Work task a>
In the rows, copy out verbatim the lines between the one containing "This screenshot has width=1007, height=733." and the one containing "The height and width of the screenshot is (756, 425).", inclusive.

Publish date: 05 March 2015
Issue Number: 3704
Diary: Legalbrief Today
Category: Corruption

Suggestions of executive culpability in Parliament’s cellphone jamming episode were swept aside yesterday when Security Minister David Mahlobo denied any responsibility for the event and Deputy President Cyril Ramaphosa hid behind the sub judice rule to avoid answering questions on what he knew about the jamming, notes Legalbrief. Mahlobo brushed aside an opposition call to resign over the signal jamming during the State of the Nation Address, saying he could not be held responsible for an operational error. According to a report in The Times, Mahlobo told the National Assembly that since he had not ordered the signal blocking a question from DA intelligence spokesperson on whether he was prepared to quit was therefore ‘irrelevant’. ‘There was no executive authority... we have indicated that in terms of operational efficiency an error occurred, we regretted the error and on that basis we indicated our apologies that there was no intentional disruption of signal,’ Mahlobo said. DA MP David Maynier insisted that the Minister bore ultimate responsibility and accused him of resorting to the ‘rogue official defence’. Mahlobo retorted: ‘One issue that we have indicated to all South Africans is an operational error and we Ministers don't get involved in those.’ When pressed by Freedom Front Plus MP Pieter Groenewald, Mahlobo said there was a difference between executive and administrative responsibility and the opposition failed to understand it.

Recorded data>
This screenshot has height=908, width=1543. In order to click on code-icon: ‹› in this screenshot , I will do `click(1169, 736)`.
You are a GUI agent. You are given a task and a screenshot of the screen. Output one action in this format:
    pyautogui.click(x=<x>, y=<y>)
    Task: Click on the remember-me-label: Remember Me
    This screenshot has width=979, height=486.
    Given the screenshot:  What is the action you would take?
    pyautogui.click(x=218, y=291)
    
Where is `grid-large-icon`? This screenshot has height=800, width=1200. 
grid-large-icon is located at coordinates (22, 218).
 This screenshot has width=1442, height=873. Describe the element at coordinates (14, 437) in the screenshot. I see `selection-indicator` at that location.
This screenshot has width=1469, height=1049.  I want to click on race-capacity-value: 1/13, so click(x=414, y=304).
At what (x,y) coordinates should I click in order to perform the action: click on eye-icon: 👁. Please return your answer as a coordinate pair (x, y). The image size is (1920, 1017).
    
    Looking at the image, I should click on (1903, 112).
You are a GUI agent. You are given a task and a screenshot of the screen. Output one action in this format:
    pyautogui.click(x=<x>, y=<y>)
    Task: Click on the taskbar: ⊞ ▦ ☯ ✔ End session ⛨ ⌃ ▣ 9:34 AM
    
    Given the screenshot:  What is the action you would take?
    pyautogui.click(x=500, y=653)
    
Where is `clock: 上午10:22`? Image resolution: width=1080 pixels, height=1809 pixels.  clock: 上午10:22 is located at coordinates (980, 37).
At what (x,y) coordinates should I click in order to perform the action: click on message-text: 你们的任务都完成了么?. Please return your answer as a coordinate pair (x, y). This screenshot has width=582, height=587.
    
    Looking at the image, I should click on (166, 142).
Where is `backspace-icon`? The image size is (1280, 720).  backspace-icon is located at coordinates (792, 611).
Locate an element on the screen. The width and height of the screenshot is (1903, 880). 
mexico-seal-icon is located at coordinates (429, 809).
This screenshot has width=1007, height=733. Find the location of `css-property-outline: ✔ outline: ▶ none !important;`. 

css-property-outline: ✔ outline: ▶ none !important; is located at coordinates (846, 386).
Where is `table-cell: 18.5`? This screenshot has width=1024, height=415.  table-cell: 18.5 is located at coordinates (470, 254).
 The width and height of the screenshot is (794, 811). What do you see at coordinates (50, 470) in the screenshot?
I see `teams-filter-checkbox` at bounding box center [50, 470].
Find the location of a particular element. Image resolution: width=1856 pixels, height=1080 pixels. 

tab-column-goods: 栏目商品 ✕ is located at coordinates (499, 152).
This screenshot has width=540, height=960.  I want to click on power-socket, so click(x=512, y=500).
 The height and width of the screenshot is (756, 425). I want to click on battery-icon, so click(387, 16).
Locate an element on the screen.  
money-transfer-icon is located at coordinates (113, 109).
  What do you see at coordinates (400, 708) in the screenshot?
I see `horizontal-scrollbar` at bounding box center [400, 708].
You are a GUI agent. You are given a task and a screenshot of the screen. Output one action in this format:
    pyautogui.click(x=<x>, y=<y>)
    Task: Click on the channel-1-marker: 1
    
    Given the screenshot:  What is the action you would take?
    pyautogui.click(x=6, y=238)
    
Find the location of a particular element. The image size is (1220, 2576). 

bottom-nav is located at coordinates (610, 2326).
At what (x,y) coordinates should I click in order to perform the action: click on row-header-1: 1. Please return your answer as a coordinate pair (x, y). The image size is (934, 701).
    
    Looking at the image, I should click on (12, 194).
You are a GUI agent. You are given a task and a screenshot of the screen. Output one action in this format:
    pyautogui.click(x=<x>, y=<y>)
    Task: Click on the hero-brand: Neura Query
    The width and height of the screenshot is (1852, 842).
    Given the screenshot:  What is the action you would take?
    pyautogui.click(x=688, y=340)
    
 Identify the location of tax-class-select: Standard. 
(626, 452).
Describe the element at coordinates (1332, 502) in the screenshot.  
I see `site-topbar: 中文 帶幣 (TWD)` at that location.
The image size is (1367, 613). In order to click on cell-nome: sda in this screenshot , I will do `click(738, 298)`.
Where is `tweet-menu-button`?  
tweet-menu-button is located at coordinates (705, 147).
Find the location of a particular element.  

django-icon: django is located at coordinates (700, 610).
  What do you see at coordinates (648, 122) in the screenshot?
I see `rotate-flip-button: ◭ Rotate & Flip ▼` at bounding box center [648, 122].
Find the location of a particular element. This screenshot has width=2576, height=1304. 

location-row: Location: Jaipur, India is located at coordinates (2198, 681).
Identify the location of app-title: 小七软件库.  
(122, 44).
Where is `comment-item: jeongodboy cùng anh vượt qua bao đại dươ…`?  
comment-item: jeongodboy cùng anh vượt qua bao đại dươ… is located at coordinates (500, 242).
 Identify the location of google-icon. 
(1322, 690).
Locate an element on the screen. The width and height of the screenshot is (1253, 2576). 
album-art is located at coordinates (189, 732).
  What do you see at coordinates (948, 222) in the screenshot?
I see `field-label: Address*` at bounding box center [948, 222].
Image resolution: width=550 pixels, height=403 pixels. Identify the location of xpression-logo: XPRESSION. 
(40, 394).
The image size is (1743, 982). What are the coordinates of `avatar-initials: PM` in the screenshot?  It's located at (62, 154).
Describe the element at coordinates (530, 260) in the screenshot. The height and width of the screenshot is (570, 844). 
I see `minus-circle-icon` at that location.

Work task b>
List every person named in the article about Parliament's cellphone jamming.

Written solution a>
This screenshot has width=1007, height=733. Find the location of `css-property-outline: ✔ outline: ▶ none !important;`. 

css-property-outline: ✔ outline: ▶ none !important; is located at coordinates (846, 386).
Where is `table-cell: 18.5`? This screenshot has width=1024, height=415.  table-cell: 18.5 is located at coordinates (470, 254).
 The width and height of the screenshot is (794, 811). What do you see at coordinates (50, 470) in the screenshot?
I see `teams-filter-checkbox` at bounding box center [50, 470].
Find the location of a particular element. Image resolution: width=1856 pixels, height=1080 pixels. 

tab-column-goods: 栏目商品 ✕ is located at coordinates (499, 152).
This screenshot has width=540, height=960.  I want to click on power-socket, so click(x=512, y=500).
 The height and width of the screenshot is (756, 425). I want to click on battery-icon, so click(387, 16).

Written solution b>
- David Mahlobo
- Cyril Ramaphosa
- David Maynier
- Pieter Groenewald